DIE AUFGABE:
Schreibe den Text über gestrandete Pottwale im Anschluss an seinen letzten Satz weiter.

TEXTSTELLE:
Pottwale sind die größten Wale mit Zähnen. Sie können bis zu 70 Jahre alt werden und leben gerne im Verbund. Nach der Paarungszeit machen sich die potenten Jungbullen auf und verlassen ihre Familien für einen „fetten Single-Urlaub“ unter Kerlen. Ihre Ziele sind die gut gedeckten Fisch-Buffets nördlich von Skandinavien, sie folgen dem warmen Golfstrom dahin. Wenn sie sich unterwegs beim „Naschen“ verirren und in den seichteren Gewässern der Nordsee landen, dann ist das ihr Ende, sagt Walforscher Günther Behrmann in Buten un Binnen am 13.1.. „Wenn sie stranden erdrücken sie sich quasi mit ihrem Gewicht selbst. Eine Chance aus den seichten, von Ebbe und Flut bestimmten Gewässern zu entfliehen haben sie nicht.“ Das sei aber immer mal wieder passiert und kein Grund zur Beunruhigung, weil sich die Bestände mittlerweile ganz gut erholt hätten.

Gespeicherte Einträge des Datensatzes:

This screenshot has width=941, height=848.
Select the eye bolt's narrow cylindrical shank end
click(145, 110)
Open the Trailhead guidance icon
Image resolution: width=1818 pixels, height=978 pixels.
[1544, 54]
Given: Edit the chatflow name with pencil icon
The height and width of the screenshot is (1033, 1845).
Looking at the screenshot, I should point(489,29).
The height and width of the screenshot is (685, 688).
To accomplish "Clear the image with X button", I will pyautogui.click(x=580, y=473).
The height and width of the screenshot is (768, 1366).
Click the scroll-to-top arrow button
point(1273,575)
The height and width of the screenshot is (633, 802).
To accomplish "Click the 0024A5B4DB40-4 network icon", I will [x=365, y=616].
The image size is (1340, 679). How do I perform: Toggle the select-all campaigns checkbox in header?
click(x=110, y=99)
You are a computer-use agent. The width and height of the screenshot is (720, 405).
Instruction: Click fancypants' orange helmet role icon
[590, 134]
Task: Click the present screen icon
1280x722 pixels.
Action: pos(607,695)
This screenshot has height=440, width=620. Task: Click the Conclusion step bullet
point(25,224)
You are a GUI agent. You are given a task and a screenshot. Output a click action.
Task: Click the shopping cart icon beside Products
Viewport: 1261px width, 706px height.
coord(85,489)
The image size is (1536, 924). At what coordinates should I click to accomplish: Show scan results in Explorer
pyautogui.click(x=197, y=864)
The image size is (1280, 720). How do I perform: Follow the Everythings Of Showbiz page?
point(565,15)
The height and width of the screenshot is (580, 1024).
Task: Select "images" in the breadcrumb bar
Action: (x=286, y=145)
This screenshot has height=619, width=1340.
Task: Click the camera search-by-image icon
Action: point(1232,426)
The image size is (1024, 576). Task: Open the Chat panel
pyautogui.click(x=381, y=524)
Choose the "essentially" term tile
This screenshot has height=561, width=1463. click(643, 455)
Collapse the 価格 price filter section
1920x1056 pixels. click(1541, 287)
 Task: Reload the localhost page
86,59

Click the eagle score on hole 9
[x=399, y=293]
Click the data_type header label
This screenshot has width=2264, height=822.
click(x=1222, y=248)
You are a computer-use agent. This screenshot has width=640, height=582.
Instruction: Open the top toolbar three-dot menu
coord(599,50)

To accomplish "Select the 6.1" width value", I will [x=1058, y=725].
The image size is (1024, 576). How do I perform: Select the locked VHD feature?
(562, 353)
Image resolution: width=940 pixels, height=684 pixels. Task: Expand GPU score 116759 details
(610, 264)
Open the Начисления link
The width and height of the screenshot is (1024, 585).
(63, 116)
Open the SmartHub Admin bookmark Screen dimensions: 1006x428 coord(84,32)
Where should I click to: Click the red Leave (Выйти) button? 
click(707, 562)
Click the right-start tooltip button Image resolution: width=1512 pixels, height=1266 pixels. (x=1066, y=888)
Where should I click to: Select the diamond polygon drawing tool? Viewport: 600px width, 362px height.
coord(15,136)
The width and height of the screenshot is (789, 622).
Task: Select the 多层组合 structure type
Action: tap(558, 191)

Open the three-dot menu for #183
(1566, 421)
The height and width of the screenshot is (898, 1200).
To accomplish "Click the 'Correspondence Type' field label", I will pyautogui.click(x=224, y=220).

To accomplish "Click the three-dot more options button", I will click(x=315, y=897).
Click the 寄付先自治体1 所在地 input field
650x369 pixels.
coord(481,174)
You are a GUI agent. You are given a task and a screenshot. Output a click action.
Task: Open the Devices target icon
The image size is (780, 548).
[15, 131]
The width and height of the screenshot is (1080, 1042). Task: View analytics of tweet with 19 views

LÖSUNG:
Seit Anfang Januar schubst das Meer sie an der Nordseeküste an Land; erst etwa 11 Pottwale in den Niederlanden und in Niedersachsen, vier Wochen später nun eine neue Herde mit 16 jüngeren und älteren Walbullen bei Büsum. Eine traurige Bilanz findet auch Schleswig-Holsteins Umweltminister Dr. Robert Habeck: „So viele Strandungen von Pottwalen gab es hier noch nie,“ sagte Habeck am 3.Februar. Der Minister wollte sich vor Ort ein Bild von der Lage machen und sich über das Bergungskonzept informieren. Das sei sei eine besondere Herausforderung und eine beachtliche logistische Leistung für die Kollegen vom LKN, den Landesbetrieb für Küstenschutz, meinte er. Rund 20 Mitarbeiter des LKN waren vor Ort, um die bis zu 15 Tonnen schweren und bis zu 20 Meter langen Tiere mit Hilfe zweier Raupenfahrzeuge und eines Baggers zu bergen. Ein Schlepper blieb in dem matschigen Untergrund eine Weile stecken. Beachtlich sind sicher auch die Kosten. Das Land Niedersachsen soll 80.000,00 € Bergungskosten für die zwei gestrandeten Wale von Wangerooge bezahlt haben.
Liegen lassen kann man sich aus diversen Gründen auch nicht. Auf Wangerooge ging es u.a. um die touristischen Belange. Außerdem gelte für die Wale seit 1972 das Artenschutzabkommen. Das gilt auch wenn die Tiere tot sind. Da sind die feinen Elfenbeinzähne möglicherweise eine begehrte Trophäe. Die Unterkiefer mit den Elfenbeinzähnen wurden bei der Bergung vorsorglich abgetrennt, um derartigen Diebstahl zu verhindern. Die jungen männlichen Tiere wurden während des Niedrigwassers von zwei Raupen an Land vor den Deich vor Kaiser-Wilhelm-Koog gezogen.
„Es ist mehr als berührend, diese großen, beeindruckenden Meeressäuger hier tot liegen zu sehen. Es ist einfach nur ein trauriger Anblick“, sagte Habeck.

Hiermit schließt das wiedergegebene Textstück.